A 1ª Câmara Reservada de Direito Empresarial do Tribunal de Justiça de São Paulo reconheceu a possibilidade de utilização da expressão “Tardizinha Gospel” por produtora de eventos religiosos, afastando alegação de violação de direitos marcários.
O colegiado considerou que o termo “tardezinha” possui caráter amplamente utilizado no segmento de eventos musicais, associado à realização de atividades no período da tarde, não sendo, por si só, elemento suficiente para caracterizar reprodução ou imitação de marca.

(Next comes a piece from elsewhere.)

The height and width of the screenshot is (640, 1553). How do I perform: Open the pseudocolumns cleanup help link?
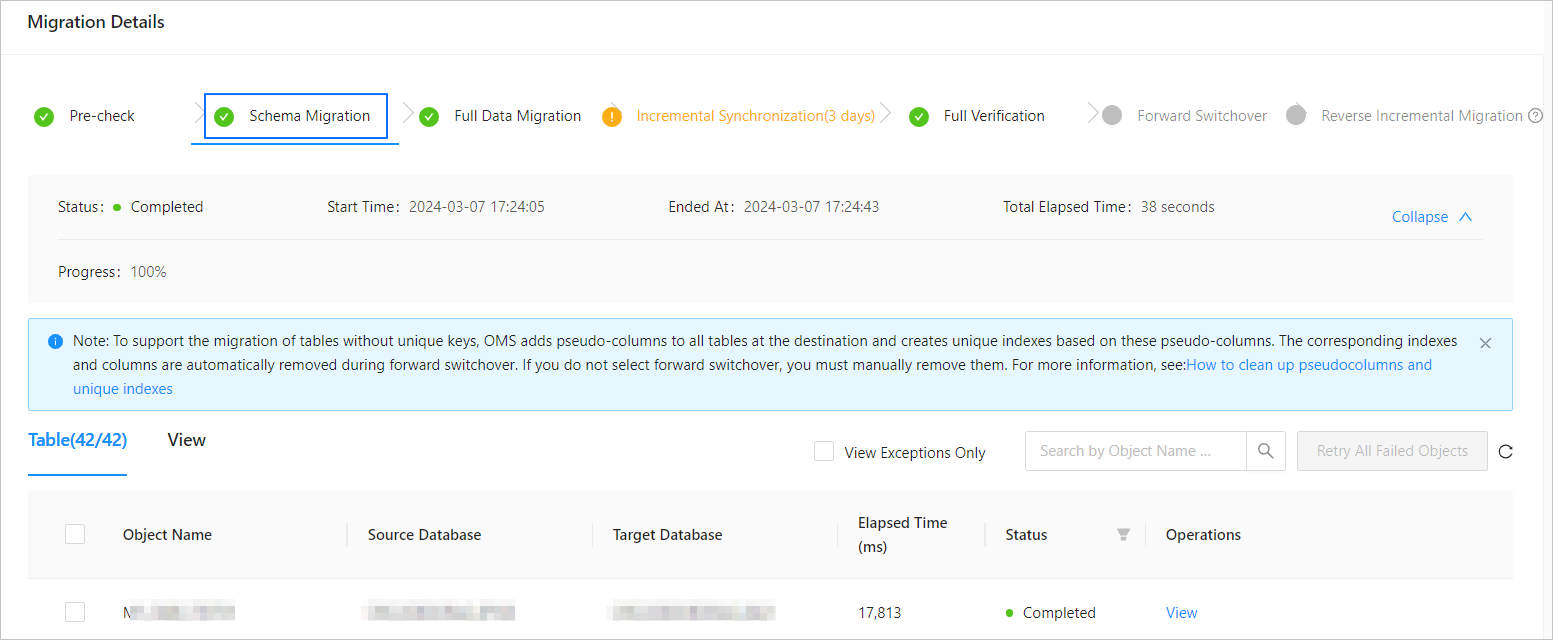pos(752,377)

Na análise do caso, também foi afastada a possibilidade de confusão entre os públicos consumidores, diante das diferenças entre os serviços oferecidos e os segmentos de atuação das empresas envolvidas. Para o Tribunal, ainda que exista alguma semelhança nominativa, a composição dos sinais distintivos e o conteúdo dos eventos permitem sua convivência no mercado, sem prejuízo à proteção conferida pela legislação de propriedade industrial.
A decisão reforça que a análise de eventual conflito entre marcas deve considerar não apenas a similaridade entre expressões, mas o conjunto dos elementos distintivos, a natureza dos serviços e a possibilidade concreta de confusão ou associação pelo consumidor.